Cynthia Dadd, head librarian, said that both print and electronic resources will be offered for many years to come.
“Print is down somewhat, but there is still strong demand,” Dadd said. “They will co-exist for a long time.”
She said the library has added numerous digital assets, including programs to learn languages, appreciate music, study technology, download electronic books and trace one’s ancestry.
Thus an institution created from the spoils of shipping and privateering of the 18th century has morphed into a vibrant community center utilizing both hard-copy books and documents and digital assets to tie the community to the larger world in the 21st century.
The city’s ‘little’ library grows
The Emma Andrews Library at 77 Purchase St. had more modest beginnings, but its history has been marked by an equal amount of persistence and love of learning.
The story goes that in 1886, school Principal Anna Coffin and teacher Emma Landers wanted a children’s library in the old Johnson Grammar School in the South End.
A library in a school was not the norm then; and when the city proposed creating such a library there in 1899, city leaders were unable to fund the project.
So citizens donated $52, and a reading room was established at 17 Union St.

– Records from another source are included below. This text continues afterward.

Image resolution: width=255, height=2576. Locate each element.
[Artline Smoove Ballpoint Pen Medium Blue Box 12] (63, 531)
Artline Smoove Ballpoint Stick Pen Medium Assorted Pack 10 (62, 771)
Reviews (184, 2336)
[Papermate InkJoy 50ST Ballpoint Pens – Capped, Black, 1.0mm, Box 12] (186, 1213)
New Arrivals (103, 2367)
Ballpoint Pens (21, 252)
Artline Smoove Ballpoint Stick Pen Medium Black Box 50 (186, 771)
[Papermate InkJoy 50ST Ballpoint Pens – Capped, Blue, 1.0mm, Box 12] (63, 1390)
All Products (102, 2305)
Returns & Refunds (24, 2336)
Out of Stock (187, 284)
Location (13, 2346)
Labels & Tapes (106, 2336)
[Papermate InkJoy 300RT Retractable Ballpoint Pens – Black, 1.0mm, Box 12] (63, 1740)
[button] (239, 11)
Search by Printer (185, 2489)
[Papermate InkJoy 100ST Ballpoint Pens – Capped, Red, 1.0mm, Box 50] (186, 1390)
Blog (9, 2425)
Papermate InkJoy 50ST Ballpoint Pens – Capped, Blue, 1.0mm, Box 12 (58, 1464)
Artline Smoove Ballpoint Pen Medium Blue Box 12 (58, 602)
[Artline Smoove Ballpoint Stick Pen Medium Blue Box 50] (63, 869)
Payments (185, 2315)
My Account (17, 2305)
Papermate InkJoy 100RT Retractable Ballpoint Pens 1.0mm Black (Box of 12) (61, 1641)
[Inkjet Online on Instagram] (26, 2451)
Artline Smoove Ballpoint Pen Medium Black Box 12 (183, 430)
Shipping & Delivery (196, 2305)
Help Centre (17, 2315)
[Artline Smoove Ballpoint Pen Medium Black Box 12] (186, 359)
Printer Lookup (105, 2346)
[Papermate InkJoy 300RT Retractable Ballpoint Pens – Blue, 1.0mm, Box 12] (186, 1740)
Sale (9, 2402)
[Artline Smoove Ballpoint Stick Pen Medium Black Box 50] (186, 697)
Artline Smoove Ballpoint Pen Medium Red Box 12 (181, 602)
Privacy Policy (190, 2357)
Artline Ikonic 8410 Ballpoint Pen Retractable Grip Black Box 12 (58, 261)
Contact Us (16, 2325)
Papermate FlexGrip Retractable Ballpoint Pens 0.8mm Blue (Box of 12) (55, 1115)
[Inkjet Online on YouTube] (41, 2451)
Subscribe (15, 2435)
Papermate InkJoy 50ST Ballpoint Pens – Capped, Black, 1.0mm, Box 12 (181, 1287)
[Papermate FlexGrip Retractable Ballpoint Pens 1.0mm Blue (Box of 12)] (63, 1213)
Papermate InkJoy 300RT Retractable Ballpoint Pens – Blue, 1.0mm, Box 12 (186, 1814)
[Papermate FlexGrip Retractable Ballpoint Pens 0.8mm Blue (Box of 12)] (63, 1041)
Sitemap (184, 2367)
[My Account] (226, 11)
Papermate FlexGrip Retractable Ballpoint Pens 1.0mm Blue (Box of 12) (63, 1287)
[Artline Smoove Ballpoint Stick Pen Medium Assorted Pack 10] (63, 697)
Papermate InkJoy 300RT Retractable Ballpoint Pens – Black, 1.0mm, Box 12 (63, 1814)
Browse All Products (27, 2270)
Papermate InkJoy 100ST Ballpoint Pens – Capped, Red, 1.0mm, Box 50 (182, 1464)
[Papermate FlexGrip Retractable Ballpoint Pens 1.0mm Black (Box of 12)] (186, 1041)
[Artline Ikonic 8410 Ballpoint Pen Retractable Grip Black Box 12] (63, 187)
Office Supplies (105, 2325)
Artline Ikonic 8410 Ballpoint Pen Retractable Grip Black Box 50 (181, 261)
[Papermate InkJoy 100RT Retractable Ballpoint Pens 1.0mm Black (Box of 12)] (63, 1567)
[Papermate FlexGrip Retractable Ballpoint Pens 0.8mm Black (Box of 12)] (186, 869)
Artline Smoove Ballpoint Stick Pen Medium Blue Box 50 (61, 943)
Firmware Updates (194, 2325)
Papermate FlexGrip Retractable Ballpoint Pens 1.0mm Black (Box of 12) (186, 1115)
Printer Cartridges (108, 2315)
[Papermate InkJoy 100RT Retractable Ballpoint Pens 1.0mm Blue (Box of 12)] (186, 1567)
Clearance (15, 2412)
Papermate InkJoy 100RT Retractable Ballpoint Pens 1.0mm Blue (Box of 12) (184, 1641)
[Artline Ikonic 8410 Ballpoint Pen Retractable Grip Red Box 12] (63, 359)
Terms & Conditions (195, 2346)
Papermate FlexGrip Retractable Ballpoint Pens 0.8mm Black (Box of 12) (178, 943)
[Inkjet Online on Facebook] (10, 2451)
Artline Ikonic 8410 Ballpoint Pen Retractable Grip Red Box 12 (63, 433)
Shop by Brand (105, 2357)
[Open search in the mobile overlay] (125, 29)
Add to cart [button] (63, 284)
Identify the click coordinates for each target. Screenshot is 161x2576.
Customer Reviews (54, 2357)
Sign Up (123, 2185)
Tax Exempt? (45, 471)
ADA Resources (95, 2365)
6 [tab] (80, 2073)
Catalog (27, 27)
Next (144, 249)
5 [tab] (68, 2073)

The South End Reading Room Association was formed in 1900 and Emma Landers Andrews served as the energetic secretary.
Records show that in that year, it had 303 registered borrowers.
Perhaps because of such success, a house at 77 Purchase St. was purchased in 1905 for $3,500 and it still functions today.
Emma Andrews continued to be active in the library until her death in 1928.
In 1931, the “little” library was turned over to the city with the stipulation that it be used as a branch of the Newburyport Public Library.
The informal learning center served many for decades but faced hardship in 2009, when it was closed due to high levels of lead.